Tackle the ‘big’ tasks first! – Jason Stein
I’d start by pointing out that there is no ‘right’ or ‘wrong’ way in how you build out your daily and weekly schedule. There are a variety of factors that come into play (i.e. spouse, children, roommates, etc.) when crafting your schedule and so what works for one person may not work for another. That said, after working from home for over four years now, I’ve realized that I am at my best first thing in the morning when I sit at my desk. The specific time may vary, some days it may be 7am, other days it may be 9am, but whenever I get my day started is when I want to attack my biggest task of the day. For me, this is typically after I go for a run or hit the gym, take a shower and brew a pot of coffee, so my body is fresh, heart is pumping and my mind is clear by the time I get to my desk. Pulling from Newton’s First Law of keeping an ‘object in motion’, I’ve recognized how having a task I can focus on to start the day keeps the momentum going throughout the course of the day. Some days there may not be a large task on my plate such as crafting a proposal or drafting a new partnership agreement, so the biggest task of that day becomes completing a number of smaller tasks (cleaning up emails, sending thank you notes, etc.). If I stay focused and spend an hour tackling something to start the day, I may take a 5 minute break to refill my coffee mug afterwards, but as my mind is still moving, I’m ready to jump right back to work and knock out the next thing on my calendar!

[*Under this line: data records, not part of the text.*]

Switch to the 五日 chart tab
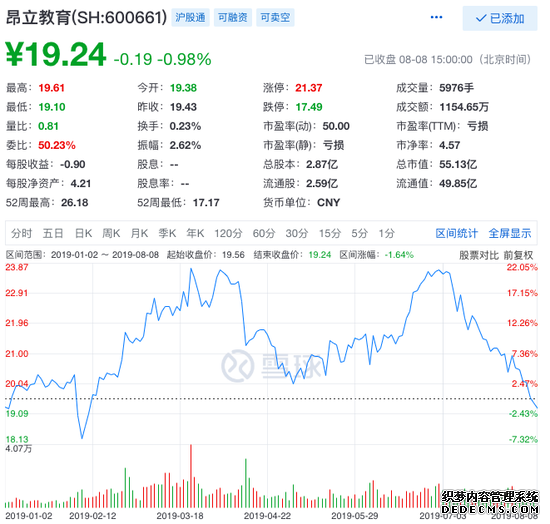pos(53,233)
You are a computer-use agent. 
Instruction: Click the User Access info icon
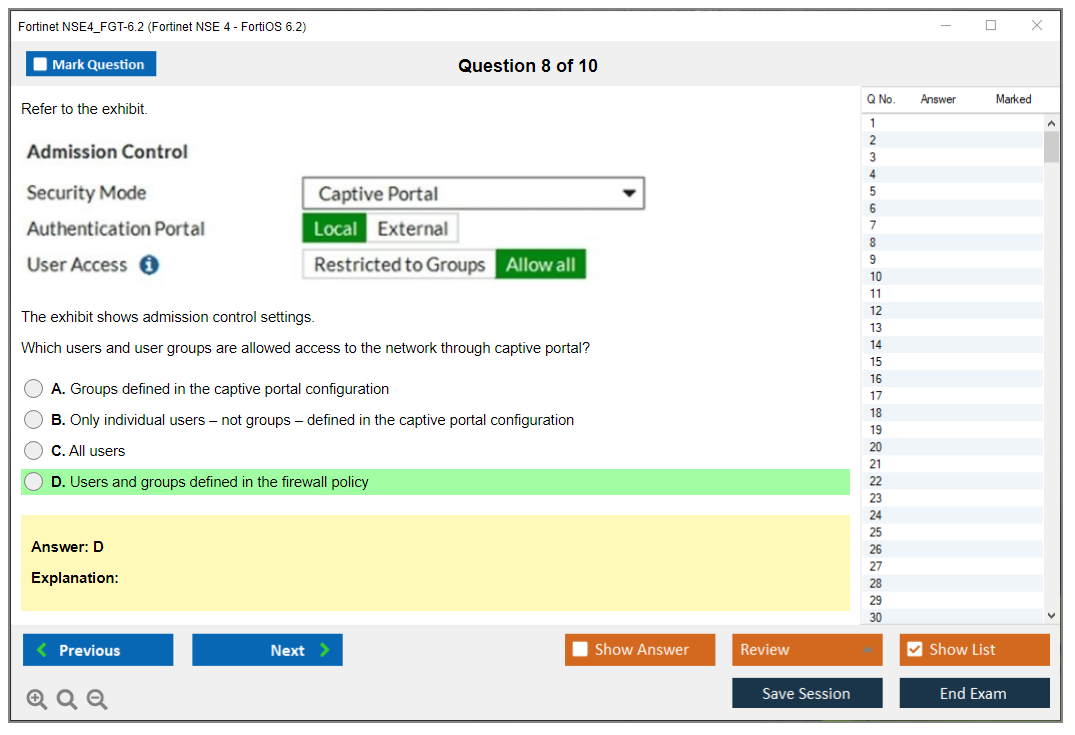(149, 265)
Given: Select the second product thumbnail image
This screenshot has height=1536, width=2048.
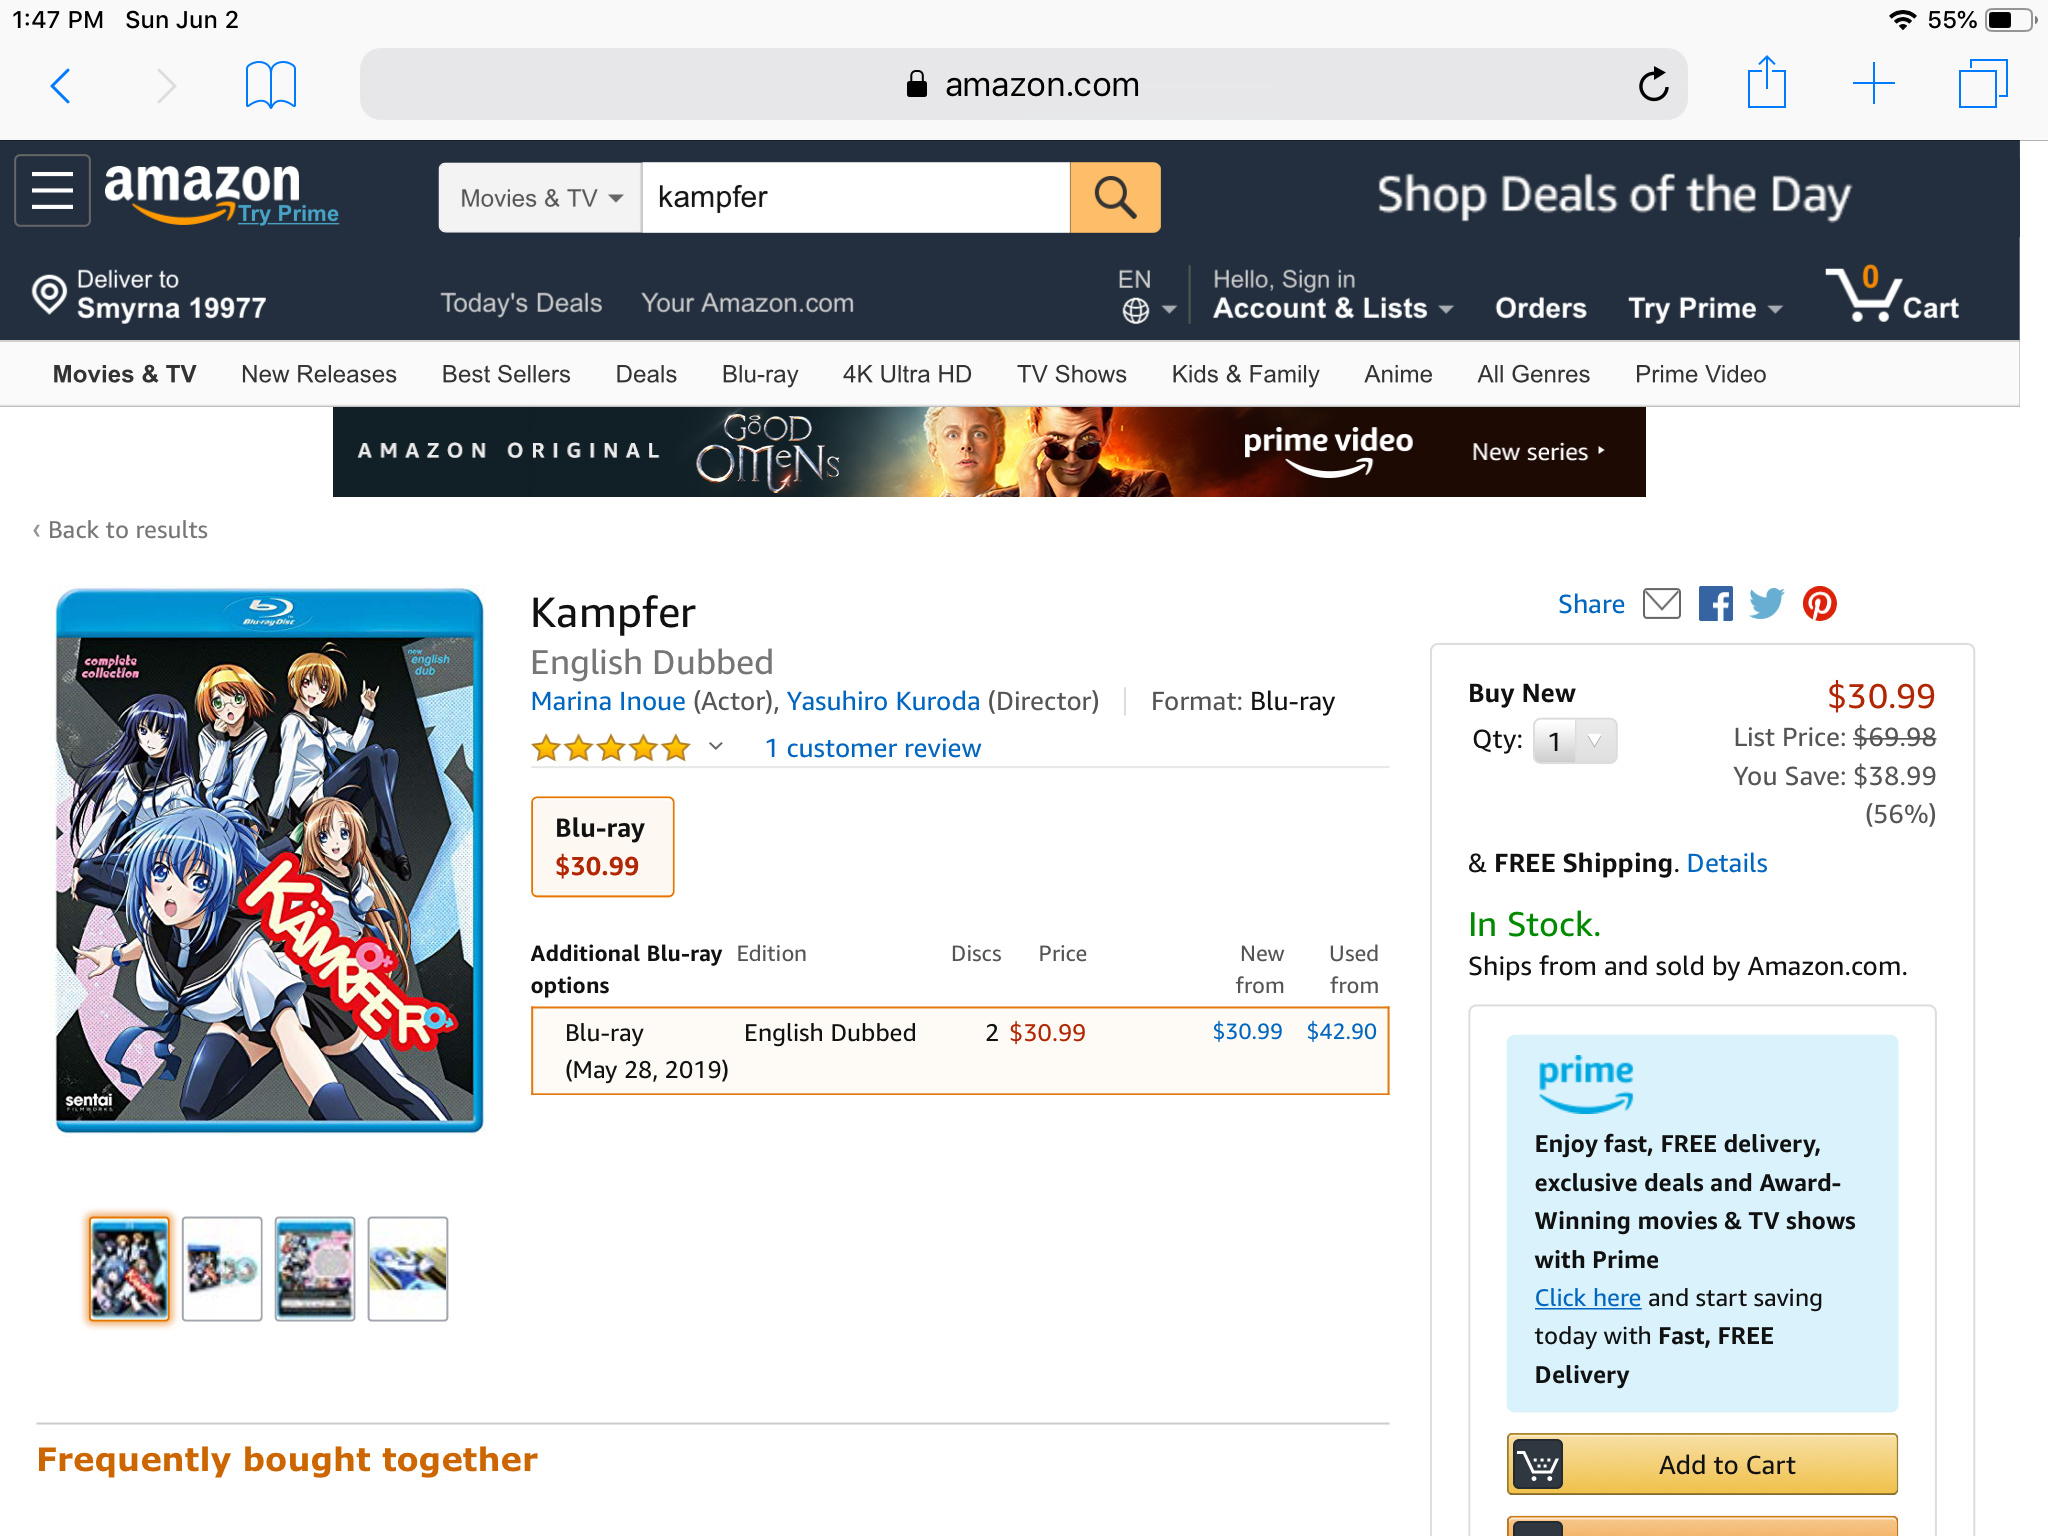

Time blocking - Matt Clark
Staying disciplined on a specific project, especially if it's over a length of time, can be a real challenge. Time blocking is the exercise of actually plotting out a length of time on your calendar to complete a specific task. If you have a big project to complete, block off an hour. If you have an important email, block off 10 minutes. What’s most important is that whatever the amount of time plotted on your calendar, when it's time to work on that task... do it! Plot the most important tasks first, leaving yourself ample time to complete them, and then build the rest of your schedule around that. It is inevitable that throughout the course of your day something spontaneous will pop up! Don't panic or stress yourself out, just take that entire time block and move it to another time that works well for you. Do not delete time blocks, move then! For extra accountability try setting timers on your phone or watch, finding a time blocking video on YouTube for additional accountability, or actually purchase a physical time block that you can place on your desk if you need that little extra reminder.